7 Bad Usability Practices
I browse a lot of websites. I mean a whole lot. Over the past few weeks I’ve really been thinking about user interaction. What things are good, easy, and will keep a user on your site for a while, and what things are bad, difficult and will make your user leave and tell all their friends they hate your website.
Those things are typically small details, the kind that make people either love you or hate you. Below I’ve outlined 7 things that absolutely drive me nuts when I’m surfing the net.
- Do not make me wait when I get to your website. If I have to wait through a long load, or an intro with no skip button, I will leave–making your message 100% ineffective.
- Tell me who you are, and what you do immediately. That can be a short paragraph, or even just a single sentence. But however you decide to explain your existence, make it interesting and informative enough to keep me, but short enough so I’m not reading your About Us page.
- Don’t make me search. Give me obvious places to go next. A kind of roadmap or choose your own adventure. Your homepage needs to either have big enough links in your navigation to draw my eye away from the content, or you need to have big shiny buttons on the homepage saying “You can go here and see this, or you can go here and see that!”. Either way, I need to know how to get to the next bit of information you want to feed me.

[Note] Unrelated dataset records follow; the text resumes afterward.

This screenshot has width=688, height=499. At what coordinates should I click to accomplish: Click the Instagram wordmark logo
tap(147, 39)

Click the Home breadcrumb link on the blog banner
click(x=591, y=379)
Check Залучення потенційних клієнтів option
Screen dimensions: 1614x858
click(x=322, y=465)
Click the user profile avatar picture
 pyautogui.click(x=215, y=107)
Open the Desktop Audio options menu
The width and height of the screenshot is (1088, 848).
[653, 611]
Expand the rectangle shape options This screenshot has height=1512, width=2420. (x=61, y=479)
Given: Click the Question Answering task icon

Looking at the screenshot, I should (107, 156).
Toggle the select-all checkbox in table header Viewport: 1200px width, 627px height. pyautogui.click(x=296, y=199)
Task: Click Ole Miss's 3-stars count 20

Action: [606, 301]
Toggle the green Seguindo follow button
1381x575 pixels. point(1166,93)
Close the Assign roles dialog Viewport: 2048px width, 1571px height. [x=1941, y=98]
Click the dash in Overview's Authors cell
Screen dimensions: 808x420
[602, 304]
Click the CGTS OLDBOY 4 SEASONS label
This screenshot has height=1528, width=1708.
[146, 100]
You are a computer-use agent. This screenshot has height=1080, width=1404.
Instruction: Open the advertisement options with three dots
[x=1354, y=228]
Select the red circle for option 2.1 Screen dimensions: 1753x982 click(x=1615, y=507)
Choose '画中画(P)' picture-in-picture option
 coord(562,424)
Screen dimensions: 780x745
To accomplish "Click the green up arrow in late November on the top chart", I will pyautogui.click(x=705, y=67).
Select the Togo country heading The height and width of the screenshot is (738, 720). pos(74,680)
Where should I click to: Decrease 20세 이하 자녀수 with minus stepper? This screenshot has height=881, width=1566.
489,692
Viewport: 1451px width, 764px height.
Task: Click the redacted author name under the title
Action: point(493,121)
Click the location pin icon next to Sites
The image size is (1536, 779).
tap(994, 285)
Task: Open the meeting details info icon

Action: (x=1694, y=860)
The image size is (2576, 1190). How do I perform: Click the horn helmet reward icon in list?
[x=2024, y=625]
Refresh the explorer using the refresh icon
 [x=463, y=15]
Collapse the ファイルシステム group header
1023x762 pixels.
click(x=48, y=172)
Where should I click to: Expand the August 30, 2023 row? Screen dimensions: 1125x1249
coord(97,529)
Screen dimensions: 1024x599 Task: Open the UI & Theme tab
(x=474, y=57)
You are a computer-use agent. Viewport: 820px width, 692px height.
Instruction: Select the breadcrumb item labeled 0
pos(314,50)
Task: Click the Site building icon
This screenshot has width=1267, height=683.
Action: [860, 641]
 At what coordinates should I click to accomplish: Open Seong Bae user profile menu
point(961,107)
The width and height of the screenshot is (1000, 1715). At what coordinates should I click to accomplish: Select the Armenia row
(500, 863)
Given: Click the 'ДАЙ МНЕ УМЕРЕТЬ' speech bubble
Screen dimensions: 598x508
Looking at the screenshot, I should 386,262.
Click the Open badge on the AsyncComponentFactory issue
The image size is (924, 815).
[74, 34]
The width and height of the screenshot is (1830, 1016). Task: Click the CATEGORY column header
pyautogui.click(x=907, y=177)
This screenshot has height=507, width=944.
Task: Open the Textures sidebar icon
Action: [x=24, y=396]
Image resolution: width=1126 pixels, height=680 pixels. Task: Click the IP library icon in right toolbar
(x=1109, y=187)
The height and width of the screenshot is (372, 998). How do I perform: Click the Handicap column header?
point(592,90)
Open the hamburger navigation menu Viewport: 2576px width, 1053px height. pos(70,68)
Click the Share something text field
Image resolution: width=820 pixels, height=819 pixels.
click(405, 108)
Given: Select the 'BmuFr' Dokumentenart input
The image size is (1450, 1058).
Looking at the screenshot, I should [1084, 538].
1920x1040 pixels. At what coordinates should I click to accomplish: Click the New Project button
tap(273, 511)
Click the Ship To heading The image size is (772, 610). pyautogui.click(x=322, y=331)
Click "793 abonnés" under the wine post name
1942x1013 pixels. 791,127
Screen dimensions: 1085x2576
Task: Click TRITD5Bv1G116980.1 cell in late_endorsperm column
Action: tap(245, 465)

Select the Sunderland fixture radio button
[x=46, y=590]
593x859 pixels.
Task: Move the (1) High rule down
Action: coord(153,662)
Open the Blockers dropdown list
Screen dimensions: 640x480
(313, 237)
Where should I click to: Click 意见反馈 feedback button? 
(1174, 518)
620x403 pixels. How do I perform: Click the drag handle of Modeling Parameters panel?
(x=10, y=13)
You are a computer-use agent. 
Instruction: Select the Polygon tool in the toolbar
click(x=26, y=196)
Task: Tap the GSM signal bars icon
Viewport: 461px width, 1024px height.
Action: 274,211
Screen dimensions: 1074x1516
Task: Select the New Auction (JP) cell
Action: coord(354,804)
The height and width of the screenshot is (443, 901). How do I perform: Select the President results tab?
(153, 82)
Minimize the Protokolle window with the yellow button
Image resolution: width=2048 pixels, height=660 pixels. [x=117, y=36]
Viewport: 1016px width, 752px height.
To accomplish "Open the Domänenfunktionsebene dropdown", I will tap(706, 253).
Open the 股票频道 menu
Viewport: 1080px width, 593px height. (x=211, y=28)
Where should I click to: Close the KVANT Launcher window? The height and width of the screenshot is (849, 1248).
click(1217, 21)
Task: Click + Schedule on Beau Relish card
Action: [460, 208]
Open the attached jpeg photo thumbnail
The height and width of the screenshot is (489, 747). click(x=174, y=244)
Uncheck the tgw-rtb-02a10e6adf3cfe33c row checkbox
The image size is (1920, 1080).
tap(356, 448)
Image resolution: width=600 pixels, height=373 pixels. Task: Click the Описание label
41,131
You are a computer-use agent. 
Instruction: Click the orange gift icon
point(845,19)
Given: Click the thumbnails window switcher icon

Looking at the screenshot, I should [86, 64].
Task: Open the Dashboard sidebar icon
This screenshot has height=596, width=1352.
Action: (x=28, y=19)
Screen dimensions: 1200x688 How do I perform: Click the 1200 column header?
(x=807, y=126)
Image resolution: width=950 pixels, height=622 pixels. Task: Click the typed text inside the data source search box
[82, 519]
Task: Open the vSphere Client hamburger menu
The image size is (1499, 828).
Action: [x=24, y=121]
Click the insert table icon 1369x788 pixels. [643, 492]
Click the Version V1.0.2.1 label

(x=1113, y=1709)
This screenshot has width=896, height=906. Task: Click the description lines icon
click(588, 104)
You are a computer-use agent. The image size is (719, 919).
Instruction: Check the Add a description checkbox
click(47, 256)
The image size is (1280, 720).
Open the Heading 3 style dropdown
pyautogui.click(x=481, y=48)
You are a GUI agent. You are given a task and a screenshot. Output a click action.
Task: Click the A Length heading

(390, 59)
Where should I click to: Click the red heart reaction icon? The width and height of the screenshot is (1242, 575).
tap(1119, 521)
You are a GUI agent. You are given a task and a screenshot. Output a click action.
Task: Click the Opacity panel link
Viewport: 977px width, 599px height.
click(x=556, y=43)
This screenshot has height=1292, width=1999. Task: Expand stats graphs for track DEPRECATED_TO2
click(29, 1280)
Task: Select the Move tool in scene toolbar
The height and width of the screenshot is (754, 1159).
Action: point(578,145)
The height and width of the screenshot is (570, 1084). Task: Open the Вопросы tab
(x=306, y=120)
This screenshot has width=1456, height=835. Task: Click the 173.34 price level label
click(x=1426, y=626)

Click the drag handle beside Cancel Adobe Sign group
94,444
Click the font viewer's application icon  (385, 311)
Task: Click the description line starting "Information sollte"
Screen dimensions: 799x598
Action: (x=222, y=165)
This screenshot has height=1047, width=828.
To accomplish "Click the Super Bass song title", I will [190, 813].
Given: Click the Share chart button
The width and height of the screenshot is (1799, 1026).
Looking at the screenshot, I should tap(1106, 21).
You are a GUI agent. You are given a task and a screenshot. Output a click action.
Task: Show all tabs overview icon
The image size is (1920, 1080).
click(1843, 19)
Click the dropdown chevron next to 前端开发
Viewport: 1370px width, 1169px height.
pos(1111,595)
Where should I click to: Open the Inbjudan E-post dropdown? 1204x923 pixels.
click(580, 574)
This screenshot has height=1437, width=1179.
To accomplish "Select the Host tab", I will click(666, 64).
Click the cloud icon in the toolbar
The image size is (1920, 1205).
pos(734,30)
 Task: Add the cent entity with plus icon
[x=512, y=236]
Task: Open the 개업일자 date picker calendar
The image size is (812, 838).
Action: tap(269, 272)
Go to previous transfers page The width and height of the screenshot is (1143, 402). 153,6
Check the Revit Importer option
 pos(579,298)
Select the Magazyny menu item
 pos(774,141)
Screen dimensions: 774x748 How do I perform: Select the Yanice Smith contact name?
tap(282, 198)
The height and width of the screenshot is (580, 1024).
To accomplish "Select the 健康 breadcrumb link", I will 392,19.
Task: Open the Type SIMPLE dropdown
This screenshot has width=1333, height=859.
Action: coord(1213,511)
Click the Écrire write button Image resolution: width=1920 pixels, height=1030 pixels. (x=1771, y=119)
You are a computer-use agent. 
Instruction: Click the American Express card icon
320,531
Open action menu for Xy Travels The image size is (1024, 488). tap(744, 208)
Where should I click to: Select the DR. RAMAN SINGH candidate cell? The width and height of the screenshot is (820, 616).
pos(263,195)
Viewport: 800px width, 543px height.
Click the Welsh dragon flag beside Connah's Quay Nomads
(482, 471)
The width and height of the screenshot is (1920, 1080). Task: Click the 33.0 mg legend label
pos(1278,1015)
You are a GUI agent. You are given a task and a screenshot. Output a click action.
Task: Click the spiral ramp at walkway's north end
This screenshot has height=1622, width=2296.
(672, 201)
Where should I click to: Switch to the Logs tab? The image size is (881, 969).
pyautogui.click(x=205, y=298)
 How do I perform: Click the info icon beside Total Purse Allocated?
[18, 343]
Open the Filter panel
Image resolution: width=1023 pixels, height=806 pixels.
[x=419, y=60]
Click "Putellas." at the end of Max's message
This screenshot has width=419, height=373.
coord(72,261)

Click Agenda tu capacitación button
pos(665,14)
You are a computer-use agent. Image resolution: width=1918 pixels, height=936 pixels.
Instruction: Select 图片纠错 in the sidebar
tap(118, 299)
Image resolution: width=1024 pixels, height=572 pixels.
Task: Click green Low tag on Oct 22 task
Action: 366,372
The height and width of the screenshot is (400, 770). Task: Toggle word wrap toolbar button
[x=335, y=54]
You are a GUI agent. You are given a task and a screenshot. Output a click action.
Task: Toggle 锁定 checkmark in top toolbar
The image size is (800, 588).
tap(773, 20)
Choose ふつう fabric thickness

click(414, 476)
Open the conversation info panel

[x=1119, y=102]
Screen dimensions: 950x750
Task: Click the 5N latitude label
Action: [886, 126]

- Don’t make your links hidden, graphics, or any other absurd thing. When I can’t figure out how to navigate to different sections (and especially the ones I’m looking for) then I’m going to leave without giving it a thought. In the same vain, don’t make your links cutsie names. If you have a portfolio, call it a portfolio, not something like “The Stuff”, or “Mindtease”.
- Making a splash page with a “Click to enter” button makes me want to leave right there. I’m already on your domain, why make me go through another process to get to the information I need. The more clicks I have, the less likely I am to appreciate your concern for users, which happen to be me.
- Full screen, smaller screen, odd-shaped screen... Quit making my browser change sizes. It’s already a great size, and if your site doesn’t fit in my browser, I’ll resize it so I can see the content. I almost always have more than one website open in my browser (the advent of Tabs in Safari made that much easier) and when all of my websites all of a sudden go full screen, it makes me want to close your website and forget I ever clicked on it.
- Popups. I don’t even have to explain this one. They are pretty much universally hated.
Well, I hope these 7 tips help you make a more user-friendly website. Think about these and any other usability issues you can in the planning stage of yours or you clients website. If it makes it to Photoshop, it’s typically too late.